■ **Passage to read**

Caleb S.
Caleb S.

Simple APSA Citation and Formatting Guide for Students

11 min read

Published on: Jun 7, 2018

Last updated on: Nov 16, 2023

APSA citation style

As a political science student writing an academic paper, you may have been instructed to cite your sources in the APSA style.

The APSA format is used for formatting and citing sources specifically in political science writing. As it’s not widely used, its guidelines and rules are not well-known by students.

So what are the rules and requirements of this format?

In this guide, you will get a comprehensive understanding of the APSA format. You will get to learn the rules and see examples of how to cite books, journal articles, and other sources in APSA.

Let’s dive in!

On This Page

What Is the APSA Citation Style?

Developed by the American Political Science Association, the APSA format is a set of formatting and citation guidelines.

It is one of the citation styles designed for a specific discipline - that is, political science. Even though some political science departments and journals recommend other styles including APA, Chicago, and Harvard, the APSA is still popular across the discipline.

■ **Dataset content**
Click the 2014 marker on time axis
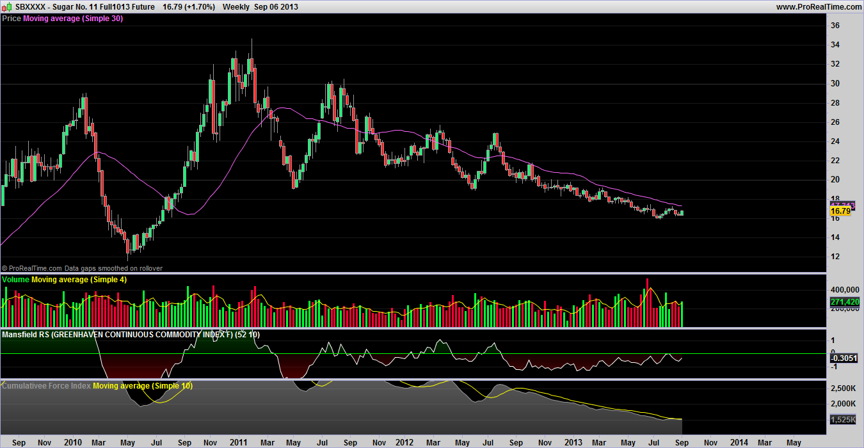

■ **What is asked**
1 - Check each statement against the APSA citation guide and answer yes or no, quoting the words that decide it: (a) The APSA format was developed by the American Political Science Association. (b) Students generally know the APSA guidelines and rules well. (c) No political science departments recommend styles other than APSA.
2 - Keep writing the APSA citation guide, picking up right after its last sentence.
The data comes from a different source than the APSA citation guide.

■ **Task-by-task results**
1 -
(a) Yes: "Developed by the American Political Science Association, the APSA format is a set of formatting and citation guidelines."
(b) No: "its guidelines and rules are not well-known by students."
(c) No: "some political science departments and journals recommend other styles including APA, Chicago, and Harvard."

2 -
APSA format is a variation of the Chicago style manual, with a few rules customized for the specific needs of the political science disciplines. The APSA’s revised 2018 edition is based on the 17th Chicago Manual of Style with a few changes. 

It is different from Chicago in that it only uses the author-date format of in-text citations, while Chicago also offers the note-bibliography variation. 

Let’s get into the specific rules and guidelines of the APSA format.

How Do I Format APSA Style Paper?

Here are the general page formatting rules for APSA:

  • Easy-to-read font style, i.e., Times New Roman 
  • 12-pt size font size
  • 1-inch margins on all sides
  • Left-aligned text
  • Double-spacing between lines

By following these basic rules in your document, you can set up an APSA-compliant paper. These page set-up guidelines are common with Chicago and other styles and are not unique to APSA.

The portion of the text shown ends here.